INFORMATION section start
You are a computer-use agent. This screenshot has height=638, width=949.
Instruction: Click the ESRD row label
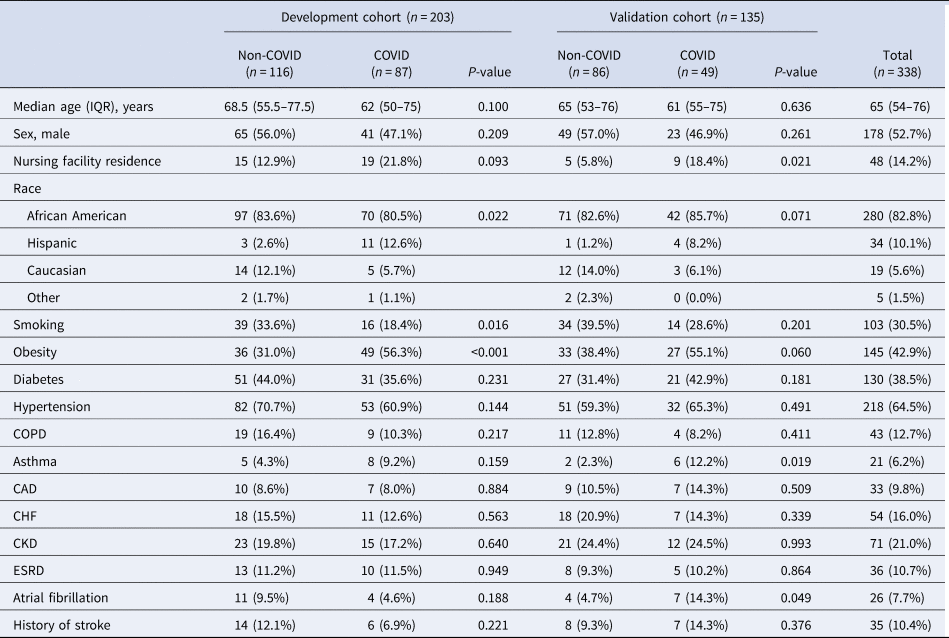tap(30, 572)
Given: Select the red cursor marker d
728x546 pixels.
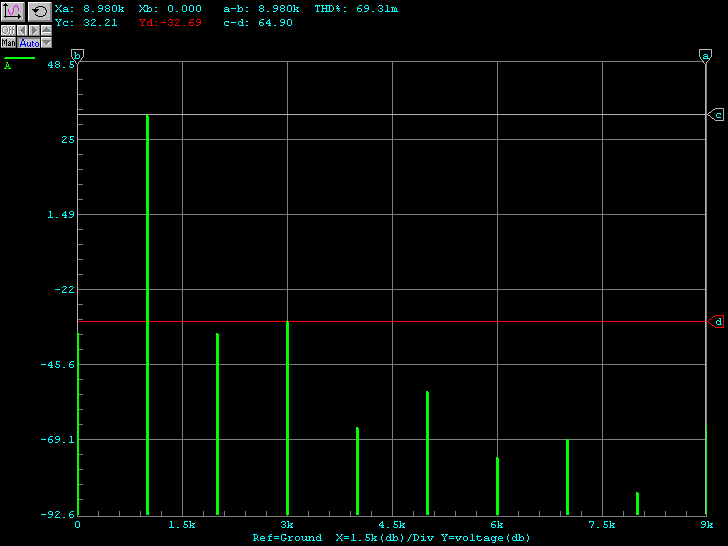Looking at the screenshot, I should [x=717, y=321].
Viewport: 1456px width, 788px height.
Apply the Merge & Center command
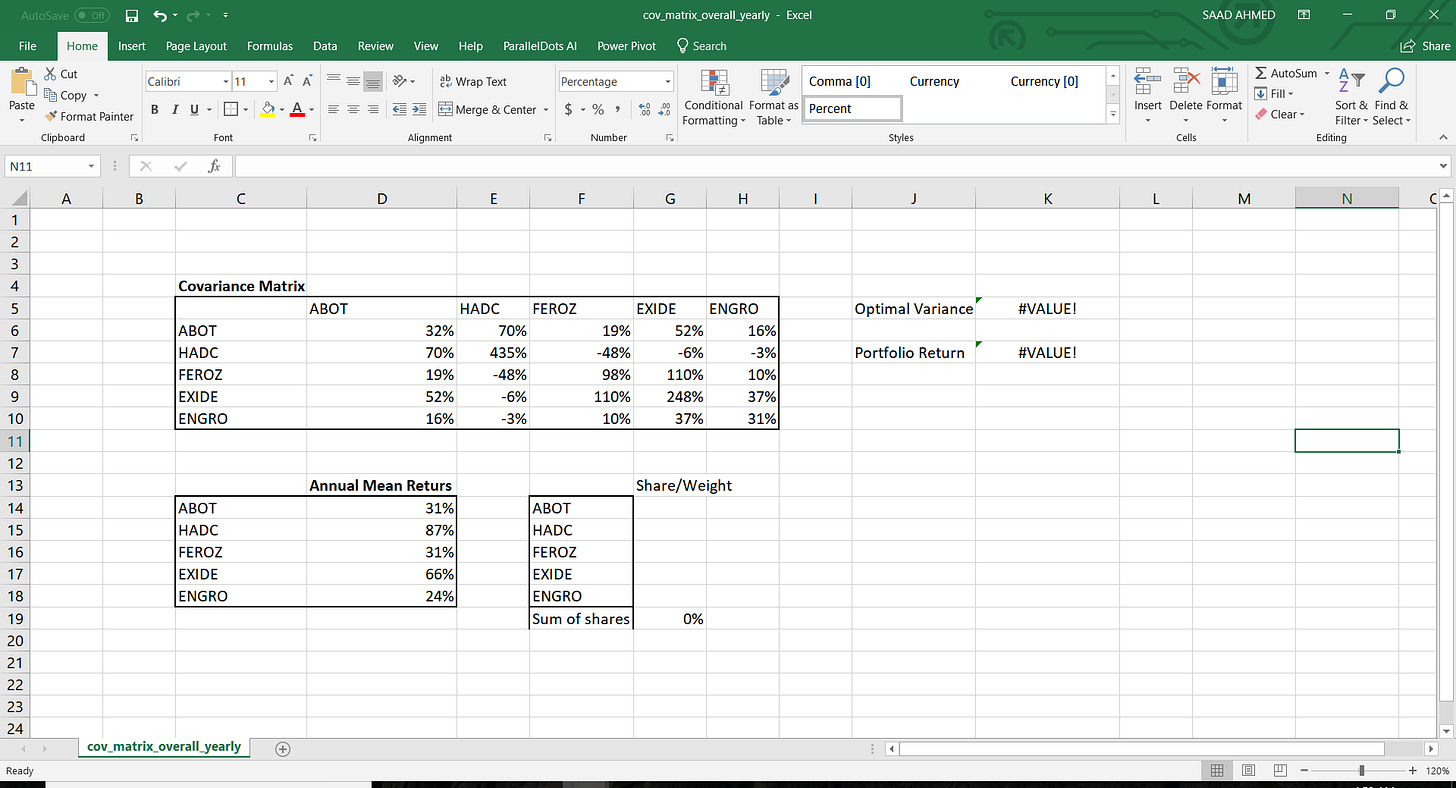tap(487, 109)
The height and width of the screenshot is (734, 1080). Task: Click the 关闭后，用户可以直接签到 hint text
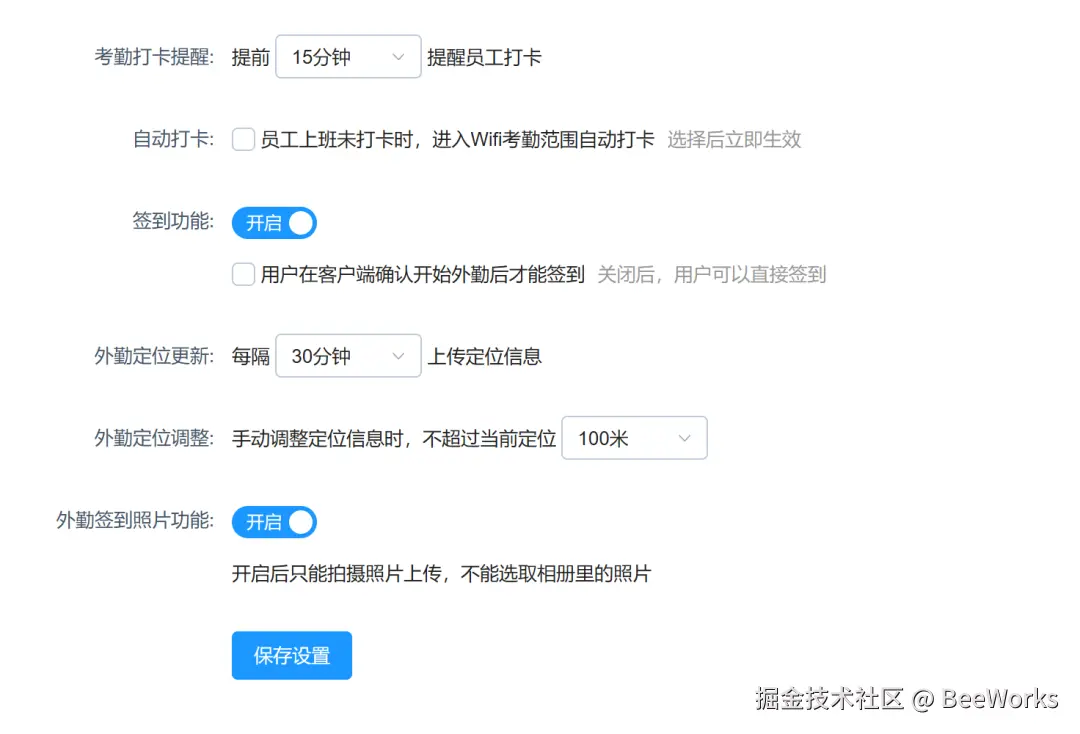click(x=712, y=273)
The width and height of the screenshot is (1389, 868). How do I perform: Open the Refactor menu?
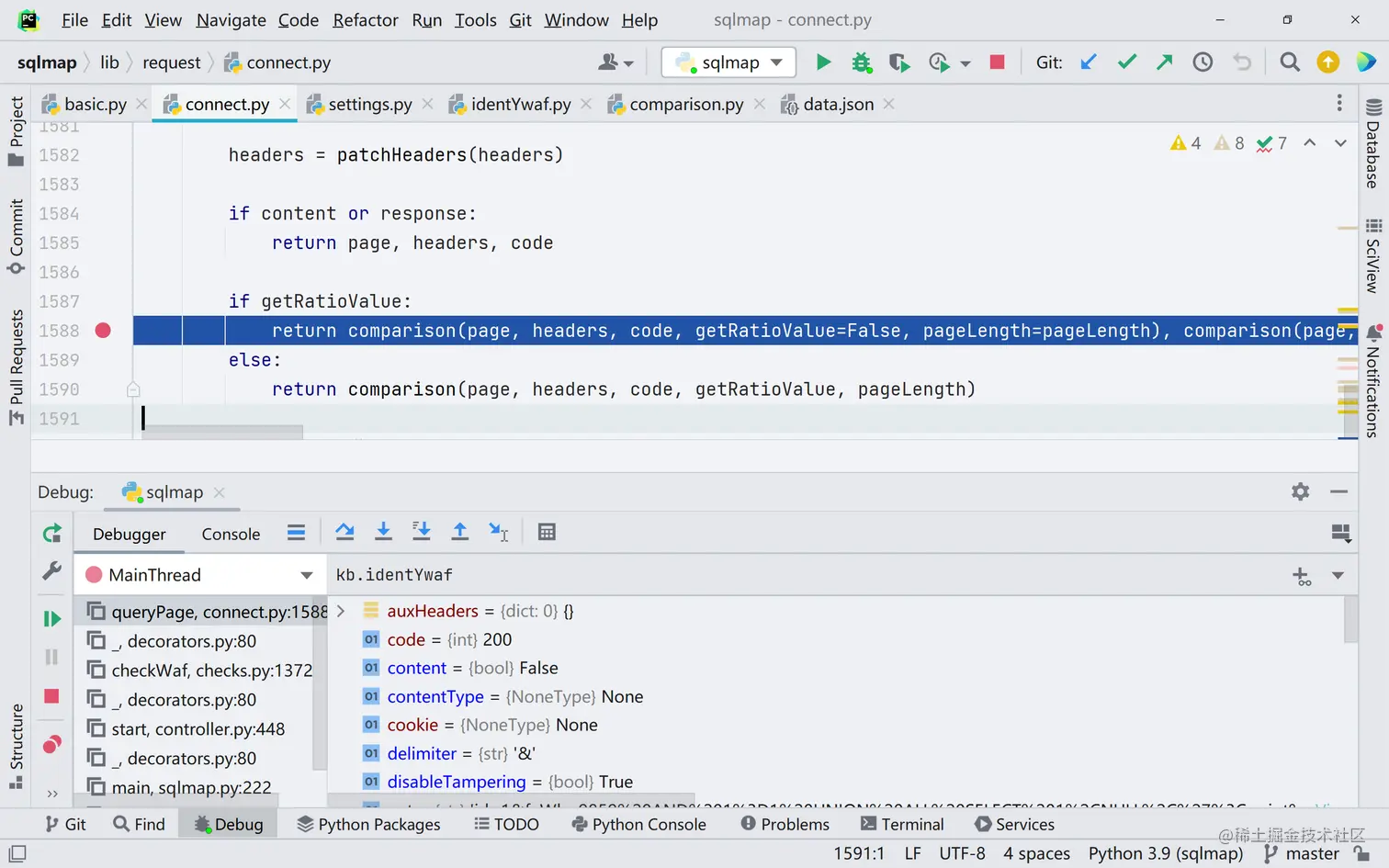[x=366, y=20]
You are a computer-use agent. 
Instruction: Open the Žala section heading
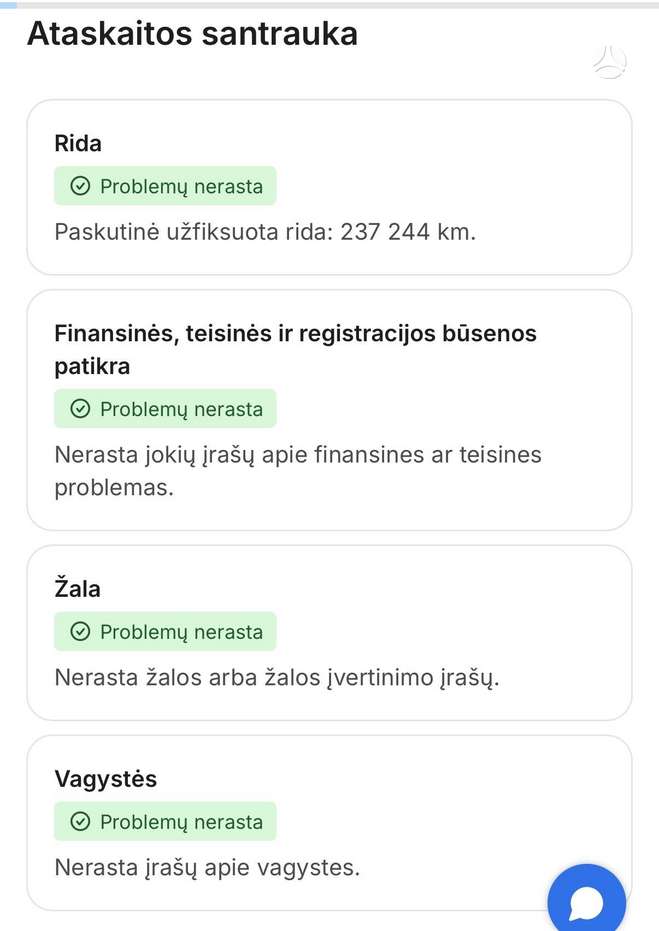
INFORMATION section end
# [WORK REQUIRED]
Scan the records above and count the lines that contain "agent". No text besides the count.

# [ANSWER AREA]
2